▶

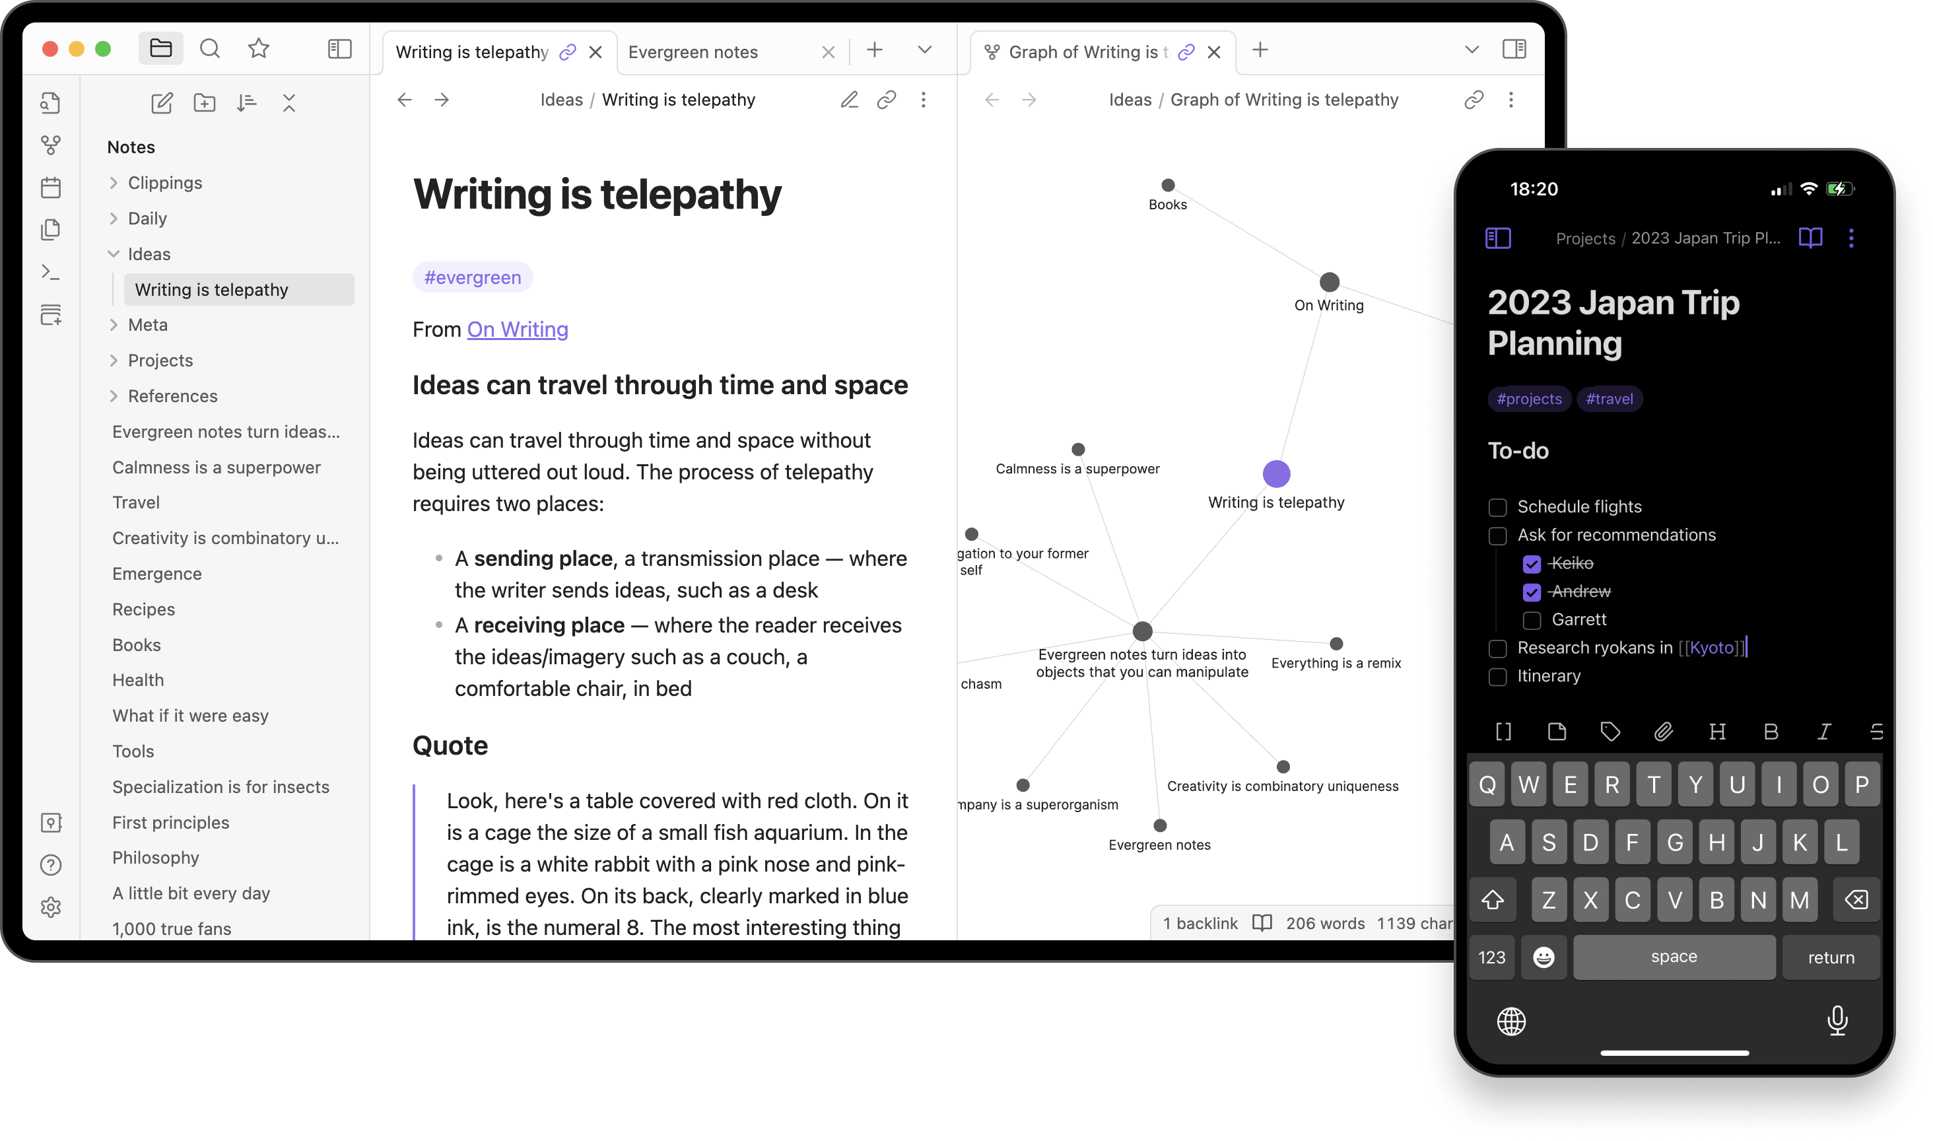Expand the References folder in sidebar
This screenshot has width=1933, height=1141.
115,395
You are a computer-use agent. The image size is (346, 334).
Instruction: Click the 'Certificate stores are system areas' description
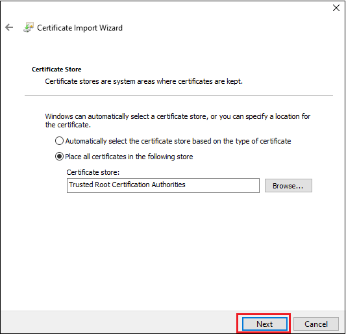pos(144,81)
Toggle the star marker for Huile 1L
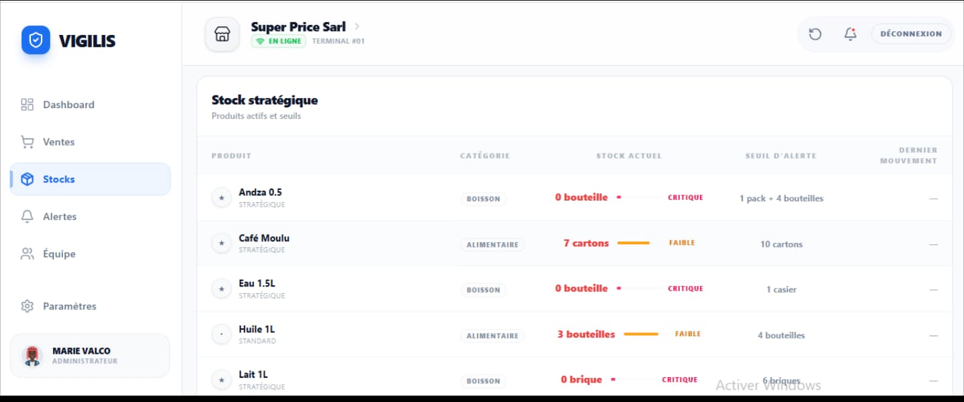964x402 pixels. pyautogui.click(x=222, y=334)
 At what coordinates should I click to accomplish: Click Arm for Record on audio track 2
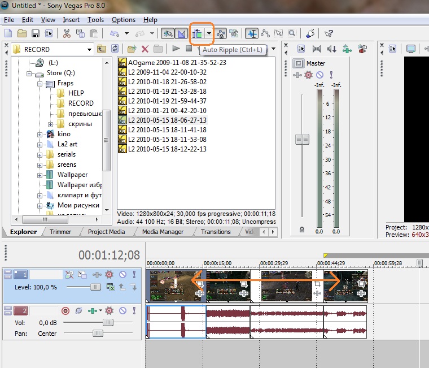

◀

Copy out the lines exactly as written, beginning with the one that contains "You are a computer-use" and ending with the last line of the material; do not include pictures.

You are a computer-use agent. The image size is (346, 334).
Instruction: Click the 'Certificate stores are system areas' description
pos(144,81)
Toggle the star marker for Huile 1L
964x402 pixels. pyautogui.click(x=222, y=334)
 At what coordinates should I click to accomplish: Click Arm for Record on audio track 2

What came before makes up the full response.